Visible signs of vitamin E deficiency on the body

Many people are unaware that their hair and skin conditions are caused by a vitamin E deficiency.

Vitamin E deficiencies can not only cause a reduction in the body’s defences and internal, organ-related symptoms, but can also lead to unpleasant physical problems which in some cases can be easily detected on the outward appearance of the body. It is important to attention to changes in the texture or appearance of the skin, hair and nail, as low levels of certain components may be behind the symptoms.

Vitamin E deficiency, among other causes, may cause visible symptoms: here are some of the signs to look out for.

Symptoms of vitamin E deficiency

Vitamin E is a fat-soluble vitamin with antioxidant activity. It protects against oxidative stress, neutralises harmful free radicals, supports the immune system, has anti-inflammatory properties, reduces the risk of atherosclerosis, helps maintain a healthy nervous system, normal brain function and vision and slows down the ageing process. It plays an important role in maintaining the beauty of the hair, skin and nails, so its deficiency in these areas can be noticed relatively quickly.

If you are experiencing the following symptoms, low levels of vitamin E may be behind your problems.

  • hair loss
  • dry, brittle hair
  • dry, dull or flaky skin
  • slow wound healing

In addition to these signs, muscle weakness, problems with the eyesight or blurred vision, numbness, coordination or fertility problems and memory problems may also be the sign of vitamin E deficiency.

What foods contain vitamin E and what is the recommended daily intake?

Vitamin E deficiency is relatively rare in a balanced, varied diet, but may occur as a result of, among other things, malabsorption or diseases affecting the stomach and the intestinal tract.

High levels of vitamin E are found in oily seeds, green leafy vegetables, vegetable oils, kiwi, asparagus, avocados and salmon, to name just a few. The recommended daily intake varies depending on age, gender or health, but for the average adult woman, around 12-15 mg is ideal. If suspicion arises, it is recommended to have vitamin E deficiency confirmed with a blood test, as other vitamin deficiencies may cause similar symptoms.

Vitamin E is also widely used externally in beauty care as an ingredient in creams and serums, as it is highly nourishing, moisturising and regenerating for the skin and hair, it helps prevent wrinkles and improves the firmness of the skin.

### SOURCE MATERIAL

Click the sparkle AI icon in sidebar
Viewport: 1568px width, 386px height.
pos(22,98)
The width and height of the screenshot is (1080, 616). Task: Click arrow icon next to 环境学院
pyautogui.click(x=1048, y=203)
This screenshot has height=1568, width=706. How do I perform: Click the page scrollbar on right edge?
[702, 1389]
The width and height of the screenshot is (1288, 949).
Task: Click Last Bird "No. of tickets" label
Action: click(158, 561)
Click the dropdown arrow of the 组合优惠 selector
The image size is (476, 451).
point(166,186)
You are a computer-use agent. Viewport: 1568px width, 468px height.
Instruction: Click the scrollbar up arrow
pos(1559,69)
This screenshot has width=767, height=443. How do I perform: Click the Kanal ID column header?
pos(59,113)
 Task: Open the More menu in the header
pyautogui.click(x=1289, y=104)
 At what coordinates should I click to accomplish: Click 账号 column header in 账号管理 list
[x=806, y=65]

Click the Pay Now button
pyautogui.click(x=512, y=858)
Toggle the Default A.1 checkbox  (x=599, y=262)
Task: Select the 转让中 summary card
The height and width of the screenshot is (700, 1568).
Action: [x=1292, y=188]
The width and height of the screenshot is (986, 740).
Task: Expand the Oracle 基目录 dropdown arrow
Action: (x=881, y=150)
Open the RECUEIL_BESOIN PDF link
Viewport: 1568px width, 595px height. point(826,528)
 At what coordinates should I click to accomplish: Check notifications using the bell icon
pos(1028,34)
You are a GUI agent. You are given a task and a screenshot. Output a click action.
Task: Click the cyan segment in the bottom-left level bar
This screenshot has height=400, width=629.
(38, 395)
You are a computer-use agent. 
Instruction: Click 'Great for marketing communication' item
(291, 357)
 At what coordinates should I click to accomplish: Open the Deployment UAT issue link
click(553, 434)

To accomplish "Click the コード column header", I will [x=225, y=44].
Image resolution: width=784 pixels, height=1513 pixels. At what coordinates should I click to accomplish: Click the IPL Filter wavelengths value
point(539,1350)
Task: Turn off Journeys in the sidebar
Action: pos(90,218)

### WORK TASK 1
According to the article on vitamin E deficiency, what daily amount of vitamin E is ideal for the average adult woman?
### WORK TASK 2
Duplicate the portion of the article on vitamin E deficiency between "Many people are" and "behind the symptoms.", inclusive.

### ANSWER BOX 1
Around 12-15 mg.

### ANSWER BOX 2
Many people are unaware that their hair and skin conditions are caused by a vitamin E deficiency.

Vitamin E deficiencies can not only cause a reduction in the body’s defences and internal, organ-related symptoms, but can also lead to unpleasant physical problems which in some cases can be easily detected on the outward appearance of the body. It is important to attention to changes in the texture or appearance of the skin, hair and nail, as low levels of certain components may be behind the symptoms.